From the trenches with love
Postcards penned in the trenches a century ago are sending a Donington woman on a quest to discover more about her soldier grandad’s service in the First World War.
Retired teacher Margaret Wright said the postcards were sent by her grandfather Harry George Tarr - later known in the family as George - and treasured by her grandmother Alice, who kept them in an album.
Many of the postcards are beautifully decorated with intricate lace and thanks to a trip to Cromer, where the BBC’s Antiques Roadshow was filming, Margaret has found out a little bit of history connected to the cards.
Margaret said: “The expert at the roadshow told me there was quite a thriving cottage industry in France where women in the villages, or what was left of the villages, set up little workshops and made these highly decorative, lace cards.
“They have a little flap over them and then inside is a tiny little card with a message written on it.”
Although it started as a cottage industry, businesses moved in and employed the women to make the cards.
Margaret also found postcards considered racy for the time, women in off-the-shoulder garments and with their stocking suspenders showing.
Censors were at work, not “policing” the images but obliterating any part of a message that could give away military secrets.
But many of George’s tender messages were about family matters.
George and Alice’s first child, Eric, was born on February 28, 1917.
On December 15 that year, he wrote: “My Dearest Alice.

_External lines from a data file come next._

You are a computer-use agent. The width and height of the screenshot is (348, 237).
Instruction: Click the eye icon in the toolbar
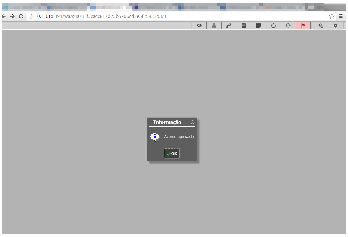pos(199,26)
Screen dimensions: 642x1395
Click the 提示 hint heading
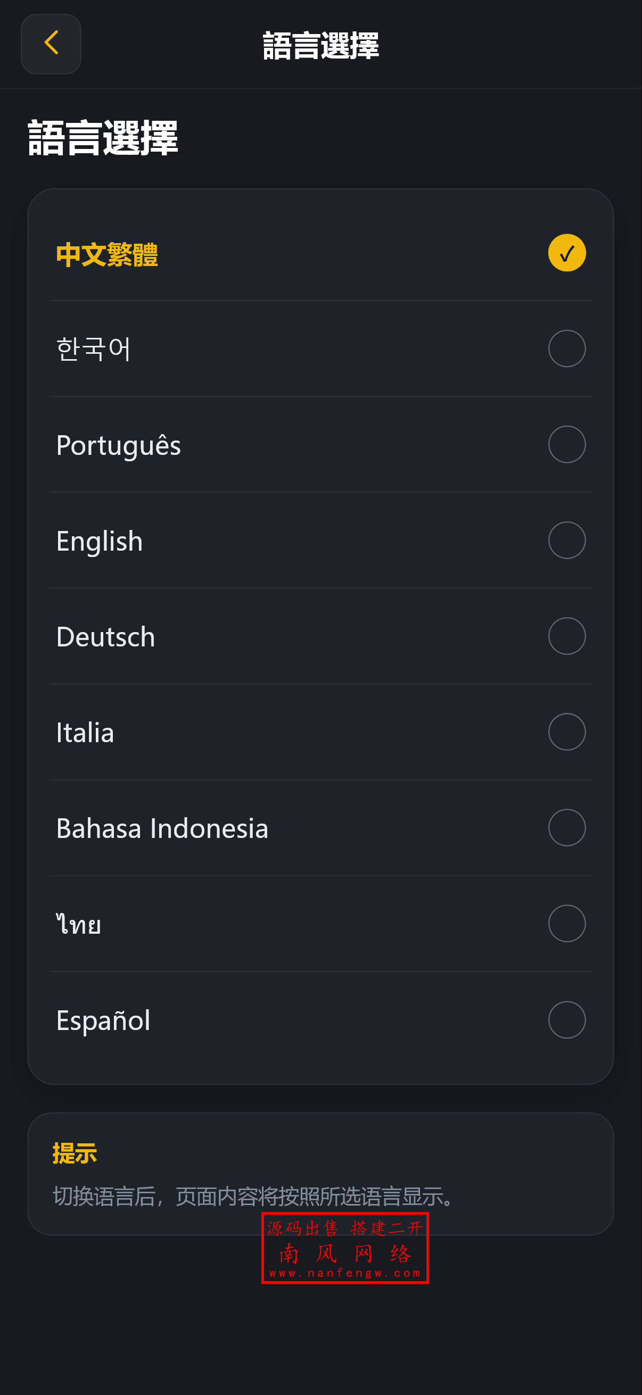pos(75,1153)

Just a card to let you know I am still in The Push. Sorry to say I have heard nothing yet about leave. Weather is now fine but very cold.
“Hoping this finds everything going well at home with yourself and baby. I am quite well. Fondest love and kisses to you both. Yours ever, Harry.”

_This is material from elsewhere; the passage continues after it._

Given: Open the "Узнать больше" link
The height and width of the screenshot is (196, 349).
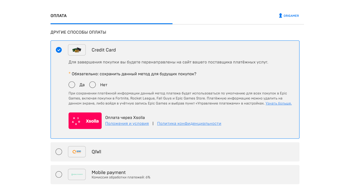Looking at the screenshot, I should [x=278, y=103].
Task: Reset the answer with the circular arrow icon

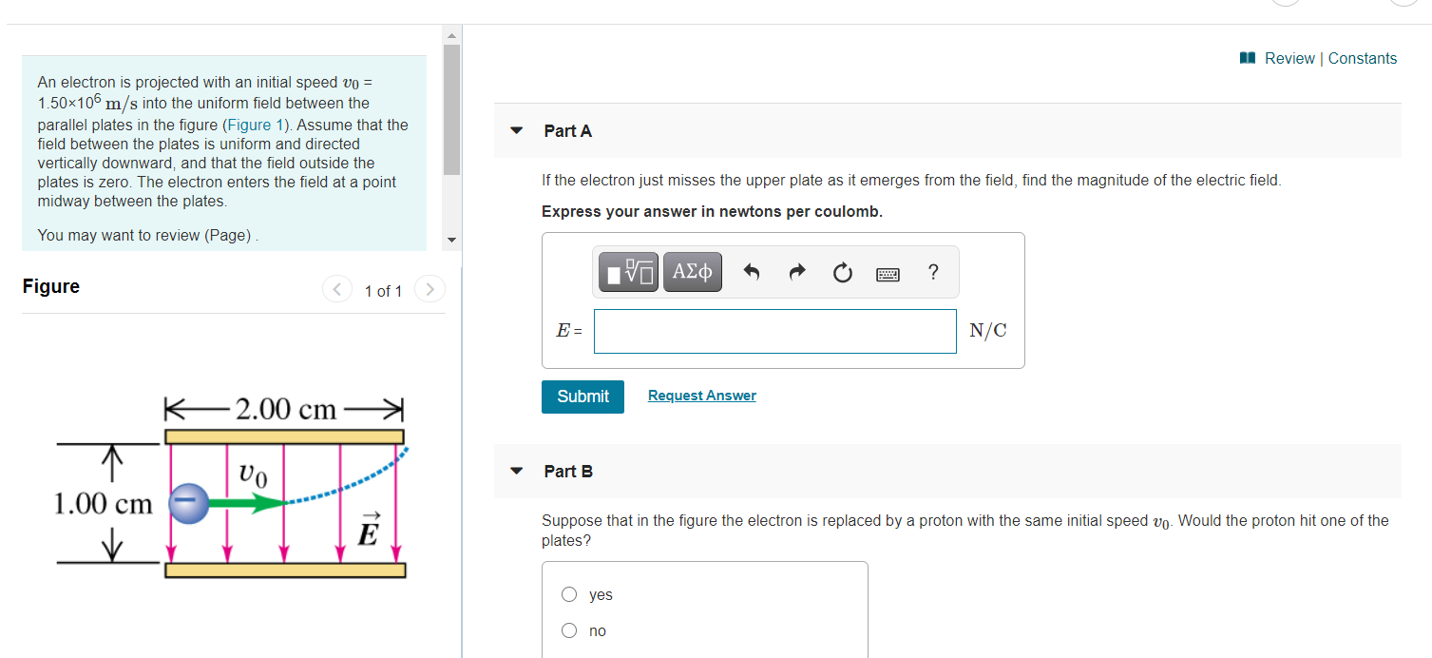Action: click(842, 272)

Margaret found the album after her mum, Doris, passed away in 2007.
She remembers her grandfather well but says he didn’t speak at all about his wartime life.
“He was the most gentle, gorgeous, lovely man,” said Margaret. “He was just a self-contained, very quiet man.”
Margaret and husband Raymond have two sons, Tony and John, and the treasured album is staying within the family. Its financial value is tiny, while the family history is priceless.
George was a promising footballer and Margaret says, as a young man, he played in some capacity for West Ham.
Margaret said: “His parents said ‘you are not doing that for a living, it doesn’t pay enough ... make hats’.”
So George, who was brought up in East London, became a milliner but eventually lost one job in the trade because the factory was destroyed by German bombs in World War Two.
Margaret says George was given a letter, explaining that the factory had been destroyed, so future employers wouldn’t think he was out of work because he was idle.
George was born in 1887 and passed away in 1970, two years before Alice died.
Margaret was bowled over by her visit to The Antiques Roadshow, saying how nice the experts were and how patient they were.
“They started at 9am and when I left at 5pm, they had still got queues and queues of people.
“You get the impression from watching TV that it’s a pretty free and easy atmosphere and it is.
“They are exceptionally lovely people.”